Der Verjährungsbeginn des Rückgabeanspruchs bei der Leihe beginnt mit Beendigung der Leihe und unterliegt der regelmäßigen Verjährung. Für Ansprüche, die auf eine Pflichtverletzung im Leihvertrag zurückzuführen sind, gilt die kurze Verjährung von sechs Monaten nach § 606 BGB. Die Verjährungsfrist für Ansprüche des Reisenden beträgt zwei Jahre (§ 651j BGB). Der Verjährungsbeginn des Rückgabeanspruchs bei der Verwahrung beginnt erst mit Rückforderung der hinterlegten Sache; der des Rücknahmeanspruchs erst mit Rücknahmeverlangen und unterliegen der Regelverjährung.
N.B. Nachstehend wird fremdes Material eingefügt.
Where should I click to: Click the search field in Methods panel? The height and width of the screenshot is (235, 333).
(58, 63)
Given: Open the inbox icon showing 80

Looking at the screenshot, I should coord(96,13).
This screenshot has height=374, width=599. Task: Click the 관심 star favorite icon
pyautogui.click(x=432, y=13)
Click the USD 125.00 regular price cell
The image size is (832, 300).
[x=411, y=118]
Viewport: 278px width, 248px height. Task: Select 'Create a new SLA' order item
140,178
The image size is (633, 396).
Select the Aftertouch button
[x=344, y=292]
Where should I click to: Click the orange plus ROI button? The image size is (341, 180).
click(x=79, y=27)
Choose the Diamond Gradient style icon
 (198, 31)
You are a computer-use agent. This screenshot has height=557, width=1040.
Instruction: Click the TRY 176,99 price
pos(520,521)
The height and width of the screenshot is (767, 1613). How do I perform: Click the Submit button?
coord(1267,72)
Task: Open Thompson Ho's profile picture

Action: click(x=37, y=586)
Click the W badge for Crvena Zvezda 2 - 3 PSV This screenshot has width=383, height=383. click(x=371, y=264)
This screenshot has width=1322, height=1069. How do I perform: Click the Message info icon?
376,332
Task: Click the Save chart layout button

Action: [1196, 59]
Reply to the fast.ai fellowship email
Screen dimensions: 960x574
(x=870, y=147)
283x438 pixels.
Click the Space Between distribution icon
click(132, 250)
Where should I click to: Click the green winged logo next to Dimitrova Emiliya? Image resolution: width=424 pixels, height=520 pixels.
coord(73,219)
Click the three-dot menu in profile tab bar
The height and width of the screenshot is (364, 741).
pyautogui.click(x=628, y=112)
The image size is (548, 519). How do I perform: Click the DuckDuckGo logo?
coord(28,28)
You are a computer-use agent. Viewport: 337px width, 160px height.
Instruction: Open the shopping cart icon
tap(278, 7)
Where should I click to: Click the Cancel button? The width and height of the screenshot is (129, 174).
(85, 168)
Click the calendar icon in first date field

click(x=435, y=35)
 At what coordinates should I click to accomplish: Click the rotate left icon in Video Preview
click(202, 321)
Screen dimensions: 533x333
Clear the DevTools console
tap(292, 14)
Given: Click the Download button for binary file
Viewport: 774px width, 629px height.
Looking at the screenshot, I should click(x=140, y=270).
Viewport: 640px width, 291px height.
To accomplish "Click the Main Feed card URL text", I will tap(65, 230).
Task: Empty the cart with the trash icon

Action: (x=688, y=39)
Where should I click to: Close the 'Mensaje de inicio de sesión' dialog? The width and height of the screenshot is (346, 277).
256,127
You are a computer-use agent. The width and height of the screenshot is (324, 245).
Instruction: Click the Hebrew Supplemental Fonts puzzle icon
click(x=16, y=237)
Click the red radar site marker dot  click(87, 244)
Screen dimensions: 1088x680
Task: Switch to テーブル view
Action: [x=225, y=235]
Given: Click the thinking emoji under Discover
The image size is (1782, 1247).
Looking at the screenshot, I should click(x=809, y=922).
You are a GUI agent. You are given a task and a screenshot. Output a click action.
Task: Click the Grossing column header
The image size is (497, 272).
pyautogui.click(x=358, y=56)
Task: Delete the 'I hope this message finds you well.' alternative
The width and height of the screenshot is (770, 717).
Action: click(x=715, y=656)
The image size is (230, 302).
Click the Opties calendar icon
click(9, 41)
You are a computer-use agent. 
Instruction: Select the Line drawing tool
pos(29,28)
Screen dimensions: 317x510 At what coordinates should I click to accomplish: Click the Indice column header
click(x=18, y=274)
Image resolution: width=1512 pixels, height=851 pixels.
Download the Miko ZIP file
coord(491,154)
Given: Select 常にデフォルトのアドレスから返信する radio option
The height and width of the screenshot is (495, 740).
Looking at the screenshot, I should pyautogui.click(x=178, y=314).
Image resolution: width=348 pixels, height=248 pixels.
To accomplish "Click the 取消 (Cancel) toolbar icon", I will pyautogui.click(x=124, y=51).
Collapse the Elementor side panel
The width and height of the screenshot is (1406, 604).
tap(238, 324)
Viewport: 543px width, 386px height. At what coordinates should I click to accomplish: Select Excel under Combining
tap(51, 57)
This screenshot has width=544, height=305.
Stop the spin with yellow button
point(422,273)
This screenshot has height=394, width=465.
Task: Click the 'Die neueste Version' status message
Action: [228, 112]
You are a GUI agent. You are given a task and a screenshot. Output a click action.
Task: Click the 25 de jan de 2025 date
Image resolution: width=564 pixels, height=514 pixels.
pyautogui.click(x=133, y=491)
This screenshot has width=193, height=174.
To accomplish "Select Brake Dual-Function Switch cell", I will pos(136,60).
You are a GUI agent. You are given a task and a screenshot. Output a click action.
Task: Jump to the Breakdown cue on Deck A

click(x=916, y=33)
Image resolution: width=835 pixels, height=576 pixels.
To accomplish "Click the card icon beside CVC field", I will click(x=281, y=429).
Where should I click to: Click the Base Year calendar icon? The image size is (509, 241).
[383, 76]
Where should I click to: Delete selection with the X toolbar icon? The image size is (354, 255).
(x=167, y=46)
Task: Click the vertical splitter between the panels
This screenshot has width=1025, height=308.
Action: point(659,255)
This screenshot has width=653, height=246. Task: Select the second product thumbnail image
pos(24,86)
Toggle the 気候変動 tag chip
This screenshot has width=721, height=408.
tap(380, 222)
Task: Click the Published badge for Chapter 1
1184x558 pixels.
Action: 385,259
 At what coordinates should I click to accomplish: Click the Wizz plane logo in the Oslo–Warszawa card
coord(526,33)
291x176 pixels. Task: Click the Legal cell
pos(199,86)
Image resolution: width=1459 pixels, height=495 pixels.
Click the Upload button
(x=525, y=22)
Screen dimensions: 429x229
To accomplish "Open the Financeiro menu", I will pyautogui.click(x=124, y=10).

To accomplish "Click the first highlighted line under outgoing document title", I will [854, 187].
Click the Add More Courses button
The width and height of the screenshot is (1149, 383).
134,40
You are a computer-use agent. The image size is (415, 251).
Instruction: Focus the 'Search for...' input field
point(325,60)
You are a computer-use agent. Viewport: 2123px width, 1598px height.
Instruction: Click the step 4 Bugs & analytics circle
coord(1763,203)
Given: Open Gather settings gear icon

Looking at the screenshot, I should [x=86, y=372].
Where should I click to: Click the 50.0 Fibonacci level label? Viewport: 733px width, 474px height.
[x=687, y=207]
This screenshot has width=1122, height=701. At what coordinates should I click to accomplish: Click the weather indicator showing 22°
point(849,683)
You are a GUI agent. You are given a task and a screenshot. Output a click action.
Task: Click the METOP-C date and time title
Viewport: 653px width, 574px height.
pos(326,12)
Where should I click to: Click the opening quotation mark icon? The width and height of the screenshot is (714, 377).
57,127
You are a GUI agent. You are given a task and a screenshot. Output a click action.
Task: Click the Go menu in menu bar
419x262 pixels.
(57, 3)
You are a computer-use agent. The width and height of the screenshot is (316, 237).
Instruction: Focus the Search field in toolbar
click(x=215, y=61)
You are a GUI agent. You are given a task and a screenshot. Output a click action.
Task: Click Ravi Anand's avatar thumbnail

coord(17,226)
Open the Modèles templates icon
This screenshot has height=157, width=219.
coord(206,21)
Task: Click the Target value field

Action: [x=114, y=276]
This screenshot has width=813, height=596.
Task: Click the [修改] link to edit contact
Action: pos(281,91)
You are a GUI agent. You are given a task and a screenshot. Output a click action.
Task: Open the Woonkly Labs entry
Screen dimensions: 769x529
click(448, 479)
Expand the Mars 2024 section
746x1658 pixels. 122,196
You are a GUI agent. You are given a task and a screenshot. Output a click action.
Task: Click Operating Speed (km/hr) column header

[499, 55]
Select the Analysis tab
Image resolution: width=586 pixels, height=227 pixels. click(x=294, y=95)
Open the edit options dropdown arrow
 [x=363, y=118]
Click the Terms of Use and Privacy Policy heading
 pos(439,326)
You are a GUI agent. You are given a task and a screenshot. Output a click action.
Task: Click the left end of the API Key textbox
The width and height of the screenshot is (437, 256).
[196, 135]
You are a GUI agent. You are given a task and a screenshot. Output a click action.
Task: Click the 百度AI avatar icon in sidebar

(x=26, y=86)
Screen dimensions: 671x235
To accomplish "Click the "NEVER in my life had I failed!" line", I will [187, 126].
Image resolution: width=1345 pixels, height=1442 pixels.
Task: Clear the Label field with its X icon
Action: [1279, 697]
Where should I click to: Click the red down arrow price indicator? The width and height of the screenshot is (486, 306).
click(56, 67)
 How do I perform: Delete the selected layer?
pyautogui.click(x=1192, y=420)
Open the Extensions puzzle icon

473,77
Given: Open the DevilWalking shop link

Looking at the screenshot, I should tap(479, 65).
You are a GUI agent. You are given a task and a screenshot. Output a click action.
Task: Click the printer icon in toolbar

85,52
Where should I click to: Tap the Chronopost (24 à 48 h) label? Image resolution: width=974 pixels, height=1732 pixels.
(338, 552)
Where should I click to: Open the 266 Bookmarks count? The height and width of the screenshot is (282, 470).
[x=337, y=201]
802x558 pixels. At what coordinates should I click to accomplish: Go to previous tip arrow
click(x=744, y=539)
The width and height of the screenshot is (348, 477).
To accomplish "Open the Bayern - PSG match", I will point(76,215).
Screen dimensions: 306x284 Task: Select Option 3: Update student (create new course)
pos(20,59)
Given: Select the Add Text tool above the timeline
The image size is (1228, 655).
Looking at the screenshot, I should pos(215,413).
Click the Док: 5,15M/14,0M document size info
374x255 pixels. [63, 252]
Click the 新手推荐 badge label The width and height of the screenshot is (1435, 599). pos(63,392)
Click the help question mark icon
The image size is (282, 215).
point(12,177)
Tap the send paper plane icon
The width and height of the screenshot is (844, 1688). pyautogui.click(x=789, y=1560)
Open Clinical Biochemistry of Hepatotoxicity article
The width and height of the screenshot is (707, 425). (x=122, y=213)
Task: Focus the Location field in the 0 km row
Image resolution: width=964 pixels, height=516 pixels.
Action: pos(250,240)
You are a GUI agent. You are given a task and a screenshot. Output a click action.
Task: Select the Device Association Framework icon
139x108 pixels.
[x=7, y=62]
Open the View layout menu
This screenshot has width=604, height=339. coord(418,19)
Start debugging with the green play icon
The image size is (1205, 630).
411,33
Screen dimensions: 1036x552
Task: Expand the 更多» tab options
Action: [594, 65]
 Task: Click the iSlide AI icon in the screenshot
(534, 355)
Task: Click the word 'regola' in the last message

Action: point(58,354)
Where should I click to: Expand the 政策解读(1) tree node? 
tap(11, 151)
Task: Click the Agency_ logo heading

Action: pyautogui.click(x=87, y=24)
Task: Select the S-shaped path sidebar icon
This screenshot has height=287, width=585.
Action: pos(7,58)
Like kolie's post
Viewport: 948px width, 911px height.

Abänderung der gesetzlichen Verjährung

Außerhalb des Verbrauchsgüterkaufs kann die Verjährung im Kaufrecht auf ein Jahr verkürzt werden. Für Gebrauchtwaren kann die Verjährung auch beim Verbrauchsgüterkauf auf ein Jahr verkürzt werden. Im Rahmen der fünfjährigen Verjährungsfrist bei Bauwerken und mangelhaften Baumaterialien ist eine Verkürzung nicht möglich. Eine Ausnahme gilt nur, wenn die VOB als Ganzes in den Vertrag einbezogen ist.

Hemmung der Verjährung

Hemmung der Verjährung bedeutet, dass mit Eintritt des Hemmungsgrundes die Verjährung zum Stillstand kommt und nach dessen Wegfall weiterläuft. Der Zeitraum, währenddessen die Verjährung gehemmt ist, wird in die Verjährungsfrist nicht eingerechnet. Die Verjährung ist gehemmt bei:
  • vereinbartem Leistungsverweigerungsrecht;
  • schweben der Verhandlungen bis zur Verweigerung der Fortsetzung der Verhandlungen. Die Verjährung tritt frühestens zwei Monate nach Ende der Hemmung ein;
  • Rechtsverfolgungsmaßnahmen (die wichtigsten sind: Klageerhebung, Mahnverfahren, Güteantrag gem. § 15a ZPO, aber auch sonstige Gütestellenverfahren, Antrag auf Prozesskostenhilfe, Aufrechnung, Streitverkündung, Insolvenzverfahren, siehe umfassend § 204 I 1 Nr. 1-14 BGB). Eine Ausnahme hiervon bilden die Vollstreckungsmaßnahmen, die auch weiterhin den Neubeginn der Verjährung auslösen (siehe unten). Die Hemmung endet sechs Monate nach der rechtskräftigen Entscheidung oder anderweitiger Erledigung des eingeleiteten Verfahrens. Bei Nichtbetreiben des Verfahrens gilt die letzte Verfahrenshandlung als entscheidendes Datum für die sechsmonatige Frist;
  • höherer Gewalt, zu der auch der Stillstand der Rechtspflege zählt.

Neubeginn der Verjährung

Dies bedeutet, dass nach dem Ereignis, welches zu einer Unterbrechung der Verjährungsfrist führt, die volle Verjährungsfrist neu beginnt. Unterbrechende Ereignisse sind:
  • Anerkennung des Anspruchs durch den Schuldner gegenüber dem Gläubiger durch Abschlagszahlung, Zinszahlung, Sicherheitsleistung oder in anderer Weise.
  • Eine gerichtliche oder behördliche Vollstreckungshandlung, die vorgenommen oder beantragt wird. Wird die Vollstreckungshandlung aufgehoben oder dem Antrag auf Vollstreckung nicht stattgegeben oder vorher zurückgenommen, so gilt der erneute Beginn der Verjährung als nicht erfolgt.